=== QUOTED TEXT ===
####################
However, to do so, she “must show that [Webb] would not have taken the adverse action but for a desire to retaliate.” Stratton, 113 F.4th at 44 (citing Univ. of Tex. Sw. Med. Ctr. v. Nassar, 570 U.S. 338, 352 (2013)). A temporal proximity of a few months is “sufficient to meet the relatively light burden of establishing a prima facie case of retaliation.” Mariani-Colón v. Dep’t of Homeland Sec., ex rel. Chertoff, 511 F.3d 216, 224 (1st Cir. 2007); see Kinzer, 99 F.4th at 117; Stratton, 113 F.4th at 45. Viewing the evidence in the light most favorable to Vera, she has carried her burden to demonstrate causation. There is evidence in the record that Vera made a gender-based complaint about Wagner’s behavior to Martin. After learning of Vera’s complaint, Wagner told Vera to stop
reporting to him and began meeting with her less frequently. Three months after Vera’s complaint, Webb fired her. Although Webb claims that Wagner had no role in making that decision, Wagner allegedly told Vera that he “called corporate and pushed [her termination] through.” Doc. no. 43-2, ¶ 45. In light of Wagner’s alleged comments and the temporal proximity between Vera’s complaint and her termination, Vera has satisfied her prima facie case.
B. Non-discriminatory Justification Because Vera can make out a prima facie case of retaliation for the purpose of summary judgment, the burden shifts to Webb under McDonnell-Douglas to offer a “legitimate, non- discriminatory reason for the adverse employment action.” Bonilla-Ramirez v. MVM, Inc., 904 F.3d 88, 94 (1st Cir. 2018) (quotation omitted). “To do so on summary judgment, [Webb] need[s] only to produce enough competent evidence, taken as true, to enable a rational factfinder to conclude that there existed a nondiscriminatory reason for the challenged employment action.” Id. (quotation omitted).
####################
=== DATASET EXCERPT ===
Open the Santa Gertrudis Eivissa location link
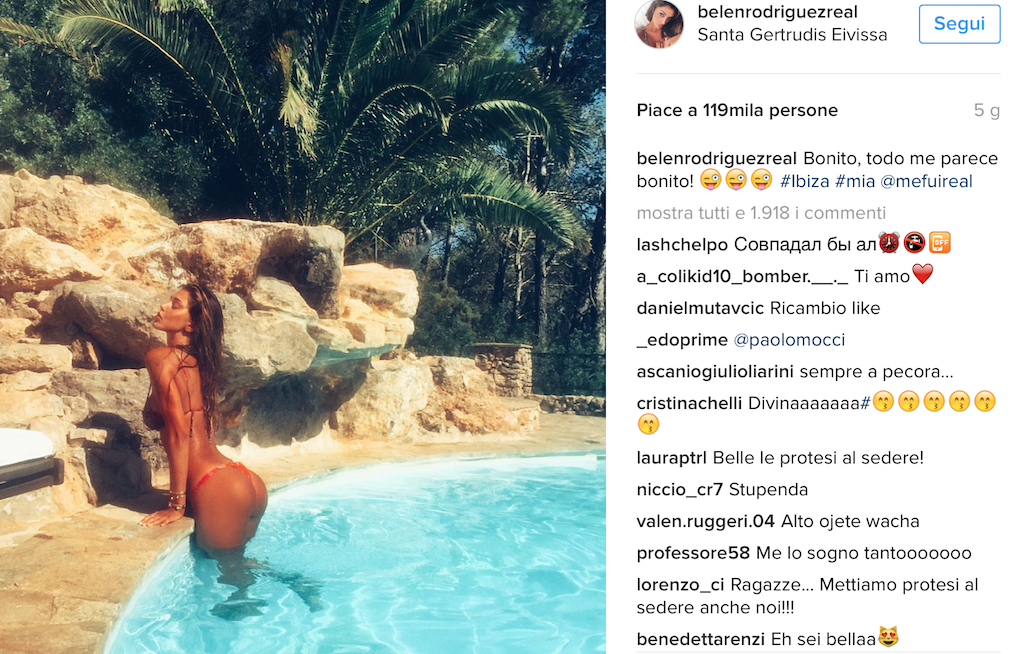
####################
=== TASK REQUIREMENTS ===
Extract the entire excerpt on Vera's retaliation claim word for word. Work only from the excerpt on Vera's retaliation claim.

=== WRITTEN REPLY ===
However, to do so, she “must show that [Webb] would not have taken the adverse action but for a desire to retaliate.” Stratton, 113 F.4th at 44 (citing Univ. of Tex. Sw. Med. Ctr. v. Nassar, 570 U.S. 338, 352 (2013)). A temporal proximity of a few months is “sufficient to meet the relatively light burden of establishing a prima facie case of retaliation.” Mariani-Colón v. Dep’t of Homeland Sec., ex rel. Chertoff, 511 F.3d 216, 224 (1st Cir. 2007); see Kinzer, 99 F.4th at 117; Stratton, 113 F.4th at 45. Viewing the evidence in the light most favorable to Vera, she has carried her burden to demonstrate causation. There is evidence in the record that Vera made a gender-based complaint about Wagner’s behavior to Martin. After learning of Vera’s complaint, Wagner told Vera to stop
reporting to him and began meeting with her less frequently. Three months after Vera’s complaint, Webb fired her. Although Webb claims that Wagner had no role in making that decision, Wagner allegedly told Vera that he “called corporate and pushed [her termination] through.” Doc. no. 43-2, ¶ 45. In light of Wagner’s alleged comments and the temporal proximity between Vera’s complaint and her termination, Vera has satisfied her prima facie case.
B. Non-discriminatory Justification Because Vera can make out a prima facie case of retaliation for the purpose of summary judgment, the burden shifts to Webb under McDonnell-Douglas to offer a “legitimate, non- discriminatory reason for the adverse employment action.” Bonilla-Ramirez v. MVM, Inc., 904 F.3d 88, 94 (1st Cir. 2018) (quotation omitted). “To do so on summary judgment, [Webb] need[s] only to produce enough competent evidence, taken as true, to enable a rational factfinder to conclude that there existed a nondiscriminatory reason for the challenged employment action.” Id. (quotation omitted).